Tokenization's trillion-dollar hype is fine — Wall Street's plumbing, not so much 🚽
The former co-founder of 21Shares, Ophelia Snyder, said the crypto industry and traditional finance remain misaligned on what it actually takes to bring tokenized assets to institutional scale. Speaking on CoinDesk's Public Keys with Jennifer Sanasie, Snyder said tokenization delivers clear improvements to settlement rails and the movement of assets, but the harder problem sits downstream, in how blockchain-based assets plug into the existing infrastructure of banks, brokerages and asset managers.
Snyder said blockchain developers have largely solved transaction throughput, yet the broader operational needs of financial institutions remain unresolved. Open questions include how tokenized assets will fit into books-and-records systems, compliance workflows and regulatory reporting, and how risk-management frameworks will adapt to instruments that can trade around the clock. Many institutions also depend on third-party software vendors whose systems have not yet been updated for blockchain-native transactions.
Scale, not functionality, is the industry's biggest hurdle, according to Snyder. "A billion dollars is nothing when it comes to traditional financial flows," she said. Moving large volumes of digital bearer assets on behalf of clients would require significantly more oversight and controls than today's book-entry arrangements, and Snyder noted that a tokenization deployment that works at a limited size can still buckle under the volume of U.S. capital markets.
Snyder outlined two paths forward.
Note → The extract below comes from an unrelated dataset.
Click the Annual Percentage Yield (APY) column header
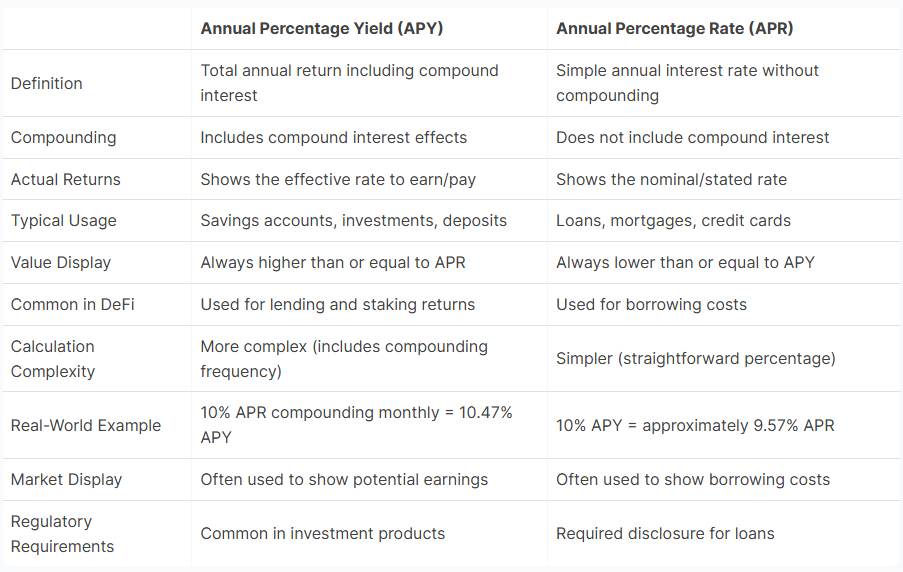Image resolution: width=903 pixels, height=572 pixels. pos(321,29)
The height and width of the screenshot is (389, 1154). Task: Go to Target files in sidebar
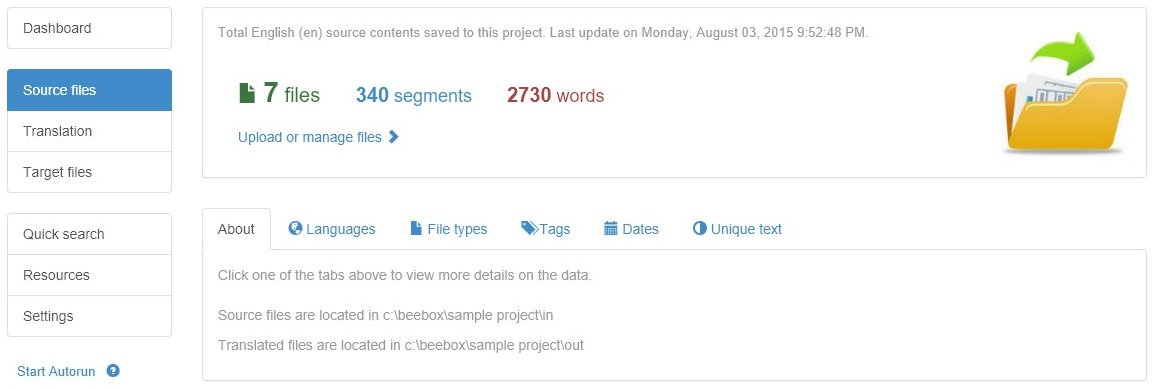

Financial institutions could build new software designed from the ground up to integrate blockchain infrastructure with existing controls, or incumbent software providers could adapt their products to support new transaction methods. Both routes would carry long implementation timelines, particularly because many institutions are still completing cloud migration efforts.
Snyder expects the next phase of work to focus on whether tokenized infrastructure can operate in the critical path of major financial firms, beyond pilot programs. She said the pace of meaningful implementation over the coming years will depend largely on how aggressively institutions choose to pursue adoption.